LXVI Temporada de la Ópera de Oviedo

17-XI-2013

CHAUSSON, DÍAZ, SOLA. CORO DE LA ÓPERA DE OVIEDO. OFIL. CONTI, dirección musical.

 

Gaetano Donizetti: Don Pasquale

Aforo: 1.440 Asistencia: 100%

 

Criticar a una obra por su ligereza, acusarla de simple o desdeñarla por no poseer una profundidad más allá del noble anhelo de hacer disfrutar al público es una constante que aún hoy sigue presente en los teatros de ópera. Con el Don Pasquale presentado en Oviedo nos encontramos ante un caso paradigmático: una sencilla escenografía de Esmeralda Díaz, una más que efectiva iluminación de Eduardo Bravo (siempre es una garantía) y una dirección de escena de Curro Carreres naturalista, que sabe medir el tiempo del gag cómico y que no abusa de él, permitiendo que la historia crezca por sí sola. Este emplazamiento de la comedia donizettiana en un crucero situado cronológicamente en los años 30 aporta la belleza de la ambientación (genial la idea de sacar al trompetista del foso al comienzo del segundo acto y situarlo en el escenario del bar del navío interpretando su solo ante un desolado Ernesto) y la idea de viaje, que entronca directamente con el aprendizaje de Don Pasquale y su cambio de actitud desde el embarque hasta el amarre.

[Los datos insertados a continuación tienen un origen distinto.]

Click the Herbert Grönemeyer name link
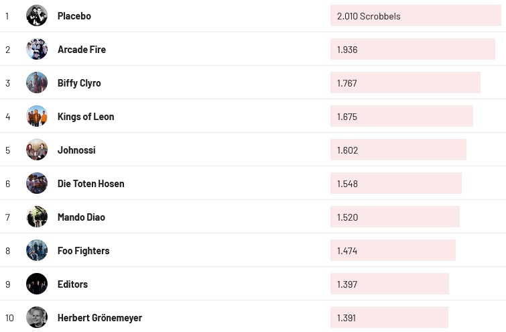506x332 pixels. point(100,317)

En el apartado vocal es imprescindible destacar por encima de todos a Carlos Chausson. Él es Don Pasquale, domina el personaje con tanta naturalidad como se hace dueño del escenario cada vez que lo pisa. Su gestualidad, su complicidad con su criado (personaje mudo en la mejor tradición del Vespone de La serva padrona interpretado de manera magistral por Enrique Casero) y su capacidad para la comedia hacen de Chausson el bajo bufo ideal, perfecto en emisión, control de las agilidades y líder indiscutible en los concertantes.

Beatriz Díaz debutaba el papel de Norina en Oviedo y se mostró como una soprano ligera con un bellísimo sonido, que afrontó su presentación con solvencia y fue creciendo en la función a medida que su propio personaje se hacía más fuerte y ella ganaba en seguridad. Hay en el sonido de Díaz una claridad inusual y una gran ductilidad que le permite afrontar las dos caras de Sofronia: la humilde novicia y la cruel esposa con una pasmosa facilidad y una diferenciación de timbres que resulta ideal para un personaje aparentemente sencillo, pero muy complejo.

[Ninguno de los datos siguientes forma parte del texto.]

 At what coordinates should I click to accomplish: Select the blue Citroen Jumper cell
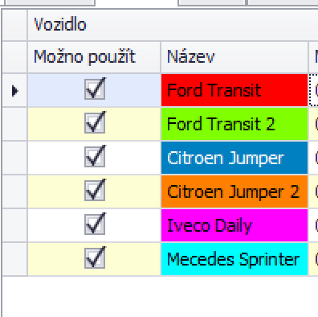234,158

José Luis Sola como Ernesto se incorporó a última hora al elenco, llamado de urgencia para cubrir la enfermedad de Antonio Gandía, y cumplió solventemente. Algo inseguro al comienzo, demostró su capacidad y una voz brillante y poderosa al comienzo del segundo acto. Bruno Taddía como Malatesta suplió las carencias vocales (dificultad en los graves y falta de control en los pasajes más exigentes) con una capacidad actoral sobresaliente, mostrándose como la alcahueta perfecta.

Marzio Conti en el foso supo exprimir al máximo una partitura que de nuevo tiene más protagonismo del aparente, aportando un colorido inusual, y una gama de dinámicas y agógicas en las que se movió cómodo, controlando todo lo que ocurría con fluidez y sin perder nunca el control de la música. El coro, una vez más, sobresaliente. La exigencia vocal se sumó la escénica y cumplieron con creces en ambos papeles.

El público salió del Campoamor con la sensación de haber visto una obra menor, un divertimento banal. Pero, como suele ocurrir, las cosas aparentemente sencillas llevan detrás un trabajo inmenso.